Obama has given a beautiful speech on race and his affiliation with the Trinity United Church of Christ. Now it's up to Clinton to explain--or, better yet, renounce--her long-standing connection with the fascist-leaning Family.

Sharlet responds to Ehrenreich's article on Clinton, Coe & Co. "dangerous theology":

03/19/2008 @ 11:29pm

I'm grateful to Barbara Ehrenreich for reading my book and recommending it here in The Nation, but I'd jump in on this regardless. She's right to describe a group whose leader distorts Jesus like so--"You say, hey, you know Jesus said, 'You got to put Him before mother-father-brother-sister'? Hitler, Lenin, Mao, that's what they taught the kids. Mao even had the kids killing their own mother and father. But it wasn't murder. It was for building the new nation. The new kingdom"--as "fascist-leaning."

Actions matter more than words, of course, which is why The Family's active support for the late and very murderous dictator Suharto, as reported in my book, based on The Family's documents; and its interventions during the 1980s on behalf of death squad leaders, as reported by the LA Times--presents even stronger evidence for describing the group as "fascist-leaning." One could go further--in the book, I dedicate a chapter to The Family's postwar efforts to bring together former Nazis with American Congressmembers.

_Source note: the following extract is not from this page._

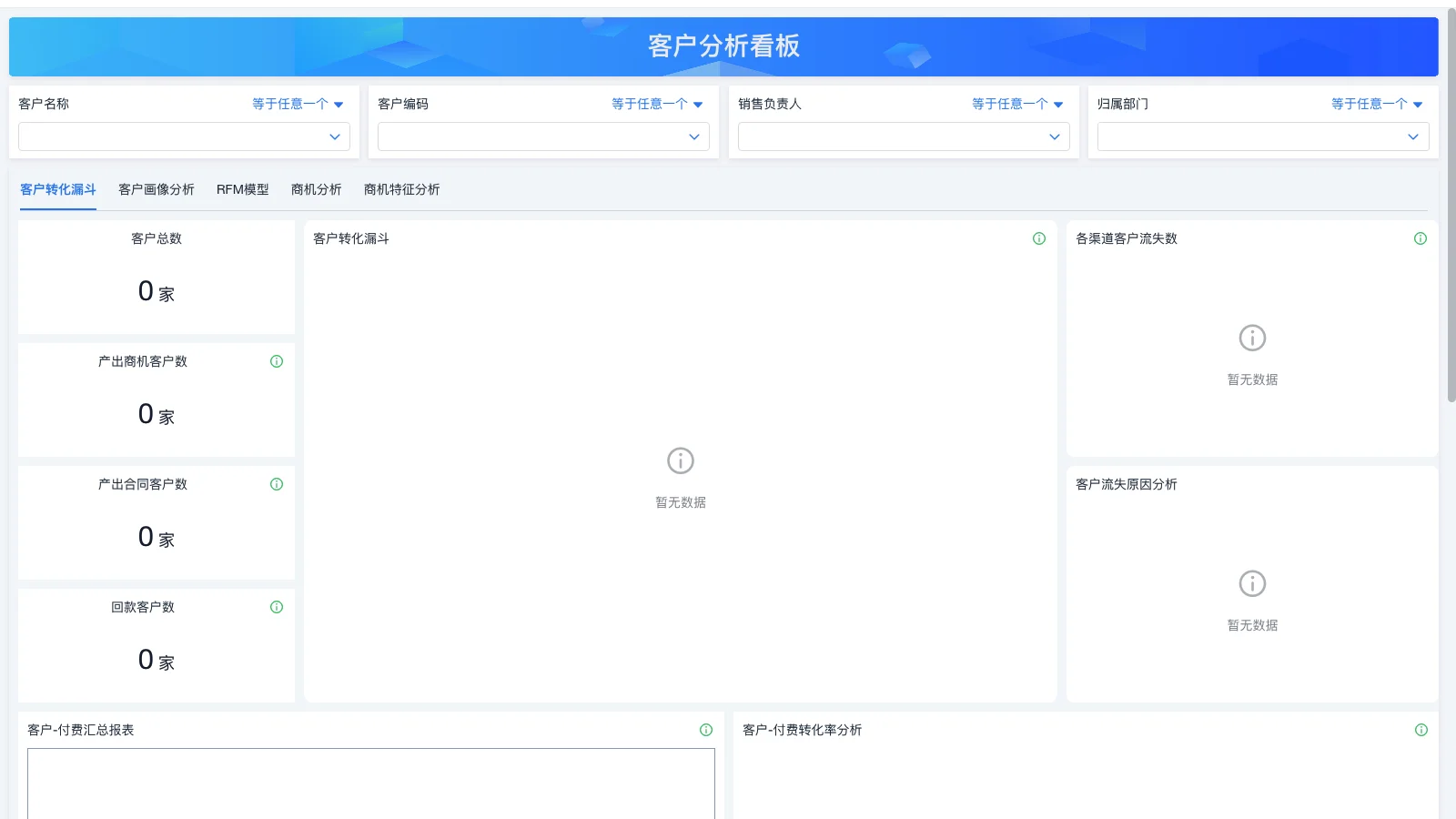Switch to the 客户画像分析 tab
Viewport: 1456px width, 819px height.
(x=156, y=189)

Of course, that doesn't mean Hillary, who writes gushingly of the group in her memoir, is fascist-leaning any more, than Obama's friendship with Jeremiah Wright means that he, too, believes that perhaps white people invented AIDS. But Wright's, and Obama's, roots are in liberation theology, regardless of how far afield Wright may go on occasion; Hillary's are in a conservative interpretation of neo-orthodoxy that has allowed her to seek spiritual counsel from as authoritarian a thinker as Doug Coe. To me, that's a problem, not a conspiracy. There's no conspiracy here, just a mixture of bad theology and opaque politics that should be troubling to anyone, left or right, who believes in open democracy. But then, maybe I'm just a conservative--I believe ideas have consequences.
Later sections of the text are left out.